Health Secretary Jeremy Hunt said: "Every single patient in the NHS has a right to the very best care - and to see a GP who can spot cancer symptoms early enough to make a difference.
"That's why we've introduced a rigorous new inspection regime for GP surgeries to tackle this unacceptable variation across the country.
"The new chief inspector will speak up for patients without fear or favour, rating each surgery so we can celebrate the best practices and take tough action where standards aren't up to scratch.
"GP surgeries are the bedrock of our NHS, providing vital long-term care for some of our most vulnerable and elderly citizens. I am determined that patients who rely on them get the excellent service they deserve every time."
Stuart Barber, head of communications and campaigns at Beating Bowel Cancer, said: "GPs have the tools. There are clear symptoms, there is a clear screening programme and if a patient visits their doctor with what are symptoms of bowel cancer they should have the confidence they are going to be referred quickly.
"It's intolerable that patients are having to wait.
"We know of cases where patients have gone multiple times backwards and forwards to their GP with what they think are bowel cancer symptoms. The symptoms get worse and worse and worse and it does turn out to be cancer.
"We know of patients who have seen their GP two or three times over a period of a year, year and a half.
"Some patients are being told it's IBS (irritable bowel syndrome) or another condition."
Mike Bewick, deputy medical director at NHS England, said the level of variation between practices is too wide.
He said the data offered an "important insight for commissioners as to where we should be doing better".
"It's meant to have a positive effect on making sure practices have best systems in place and diagnostic ability.
"When people go to their GP with red flag symptoms such as coughing up blood or changes in their bowel you would expect those patients to be picked up.
"But just imagine the scenario when you have an elderly patient with many symptoms and the one they are most worried about is not the red flag.
"It's often due to complexity rather than mistake."
Sean Duffy, national clinical director for cancer at NHS England, said: "We know that early diagnosis is the single most important factor in cancer survival, and that's why patients who visit their GP with 'red flag' symptoms like very persistent coughs, blood in urine or faeces or breast lumps should always be referred for further tests on two-week pathways.
"But not all patients visit their GP about these symptoms, and others may have cancer without developing specific symptoms.
"These patients will therefore have their cancer diagnosed after going to a hospital as an emergency, or have it spotted incidentally while receiving treatment for another, unrelated issue."

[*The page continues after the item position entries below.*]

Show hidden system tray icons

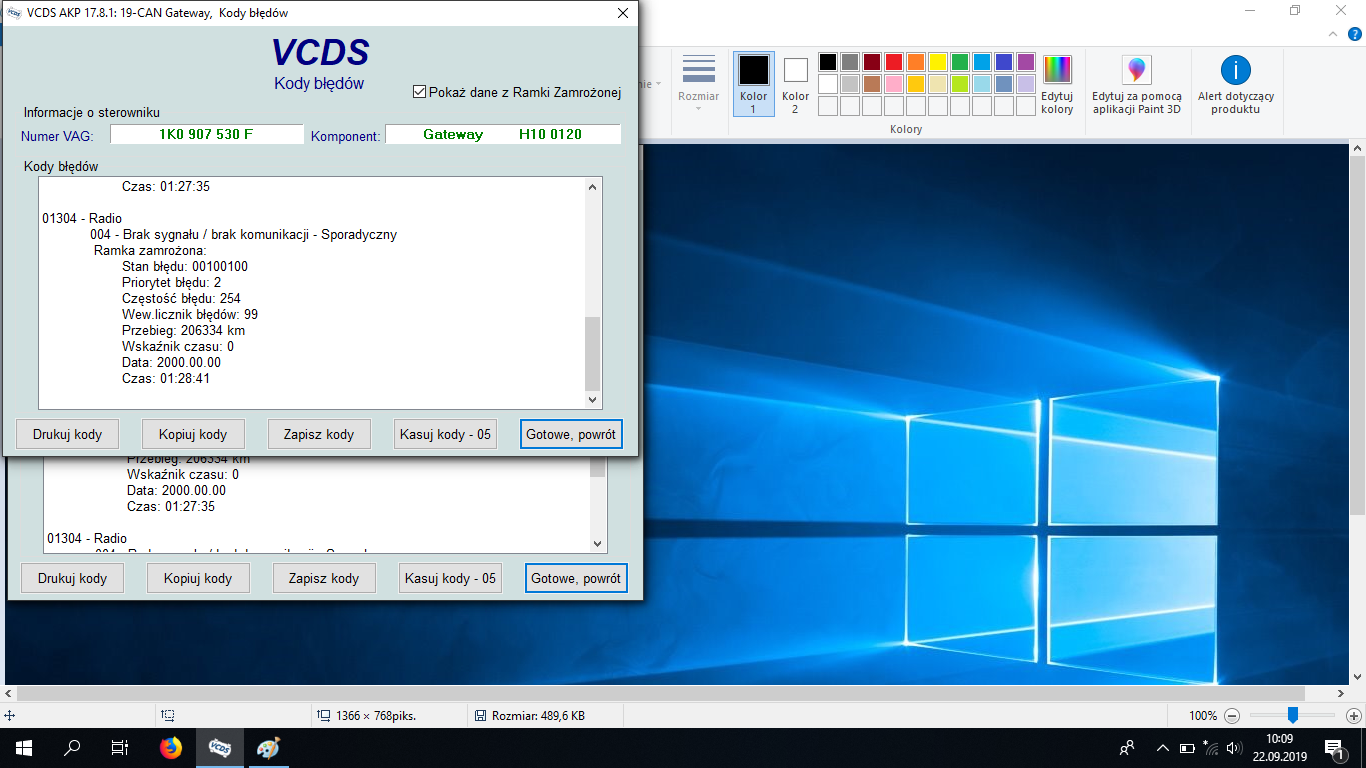pos(1162,747)
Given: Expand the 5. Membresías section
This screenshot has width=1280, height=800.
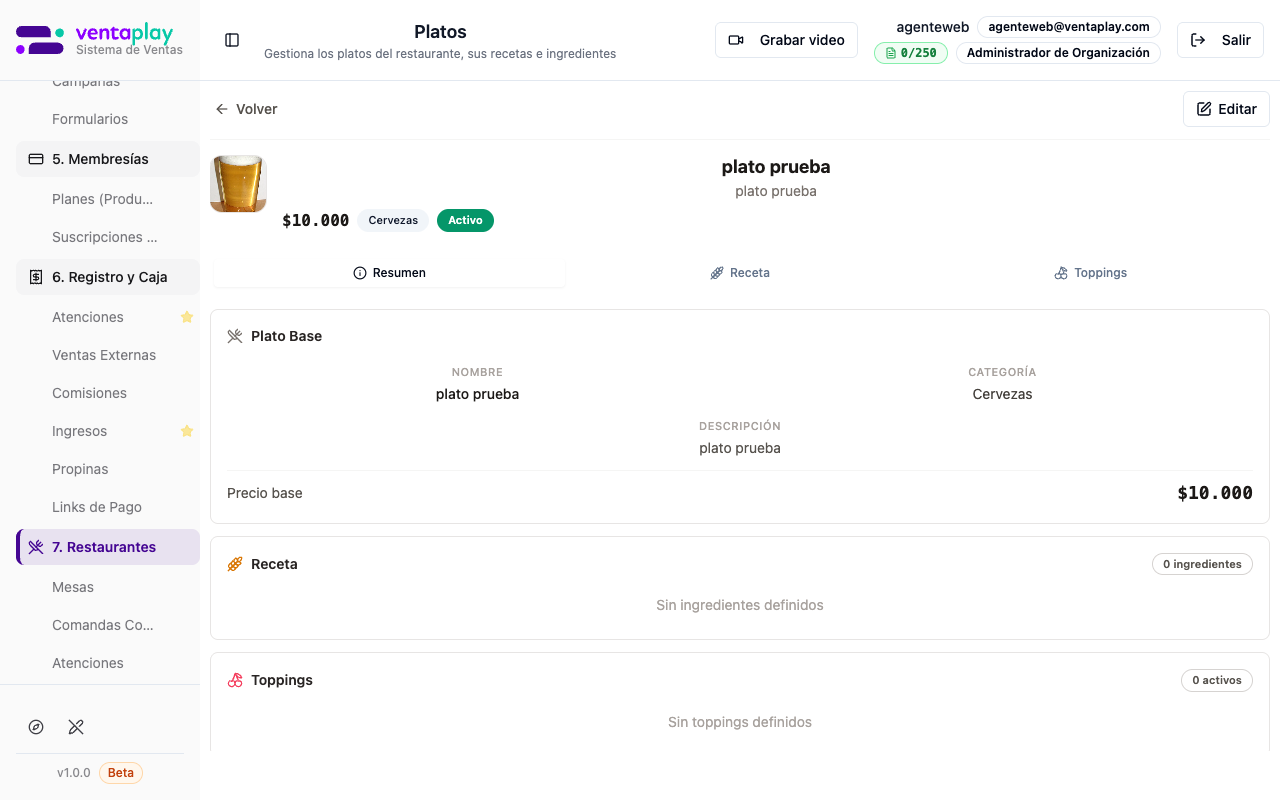Looking at the screenshot, I should pyautogui.click(x=108, y=159).
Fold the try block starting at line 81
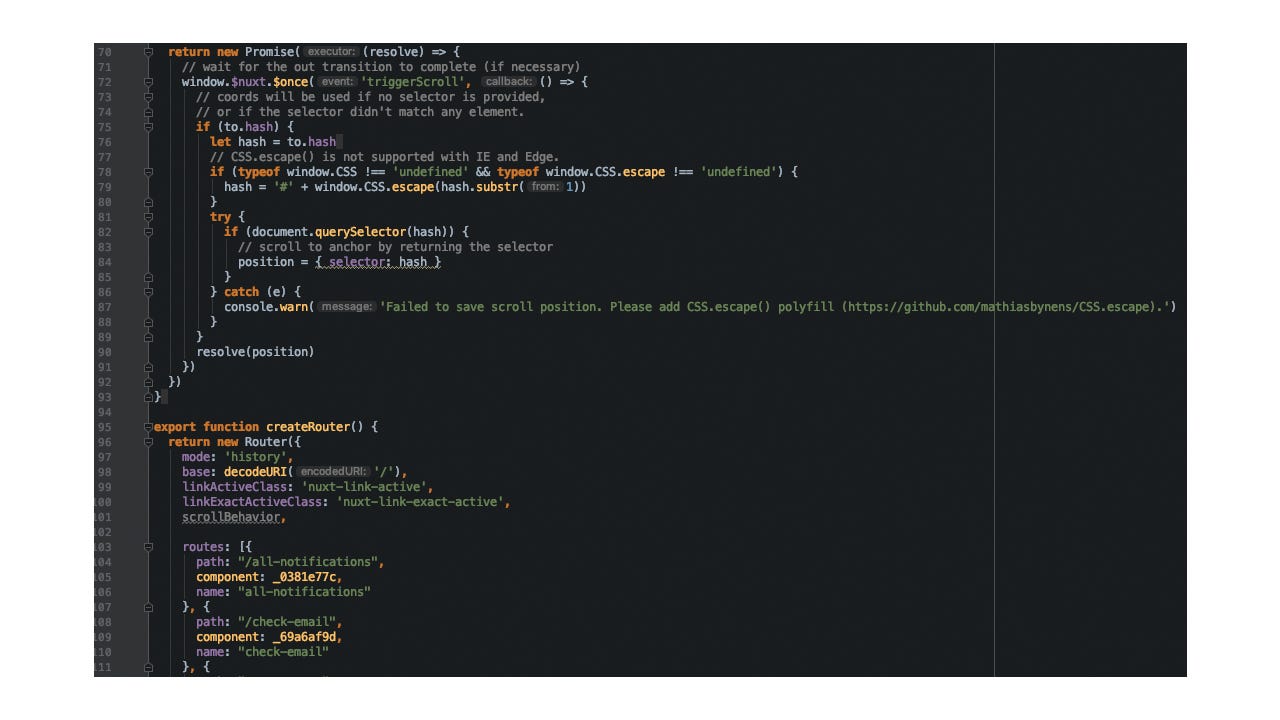 coord(147,216)
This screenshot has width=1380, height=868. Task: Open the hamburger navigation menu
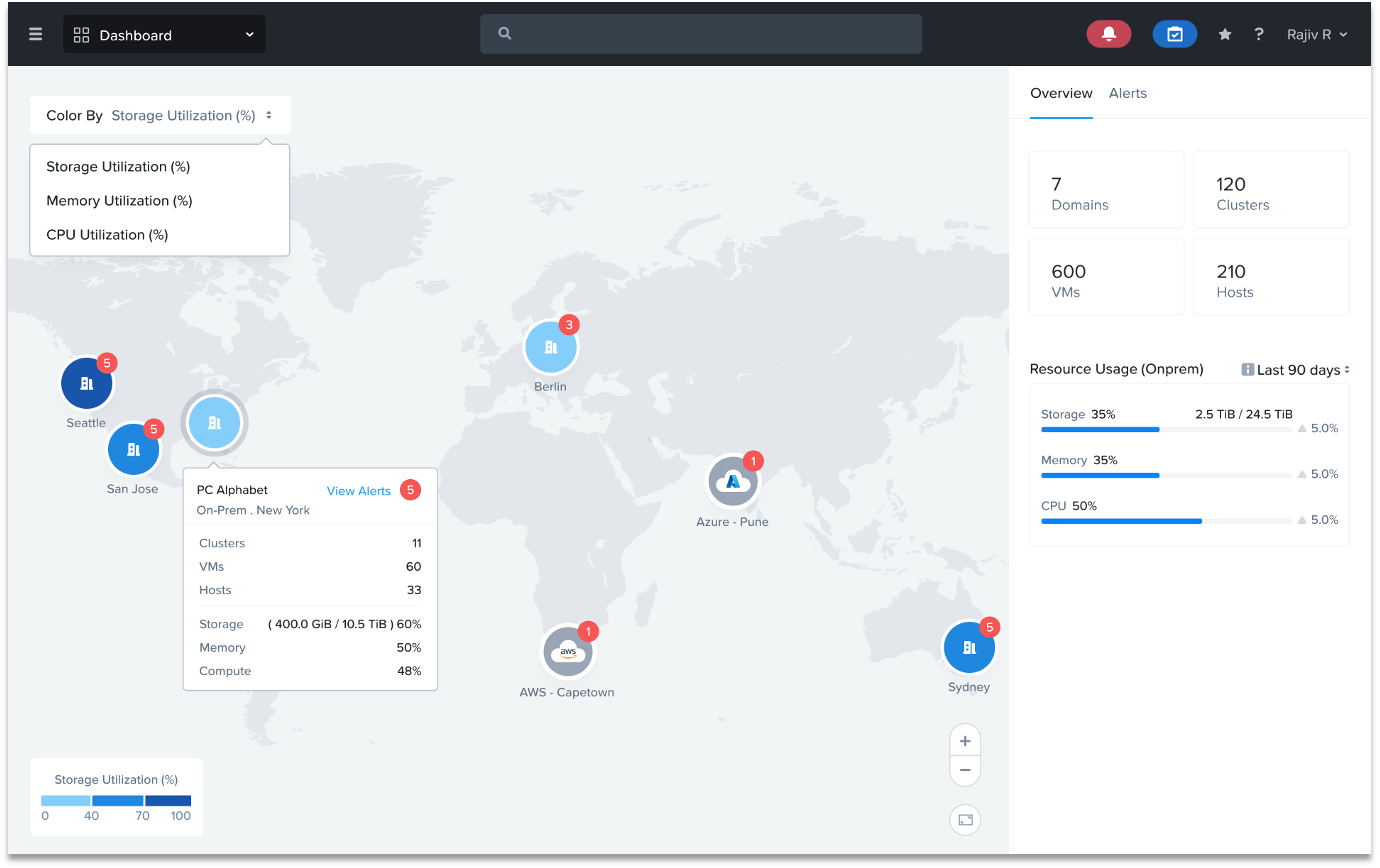(36, 34)
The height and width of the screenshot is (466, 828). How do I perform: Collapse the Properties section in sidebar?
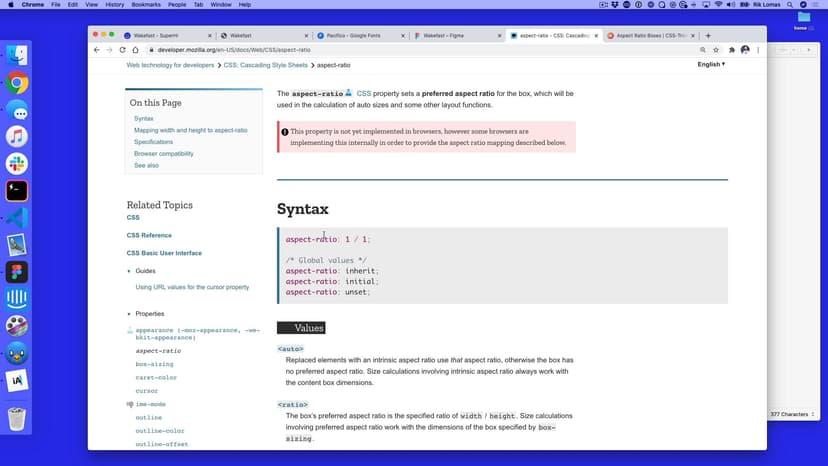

He said the data "isn't a clear measure of how good a GP practice is at spotting cancer".
"In fact, it tells us more about how the system is working as a whole."
Today's data also shows some variation across England on other diseases, such as stroke or heart failure.
While most GP practices refer patients who have suffered a stroke or mini-stroke for further investigation, some do not refer all their patients, and not all patients at risk of stroke get the right drugs.
According to NHS England, a huge number of factors can affect an individual GP practice's performance - from the make-up of its population through to the quality of its clinical staff.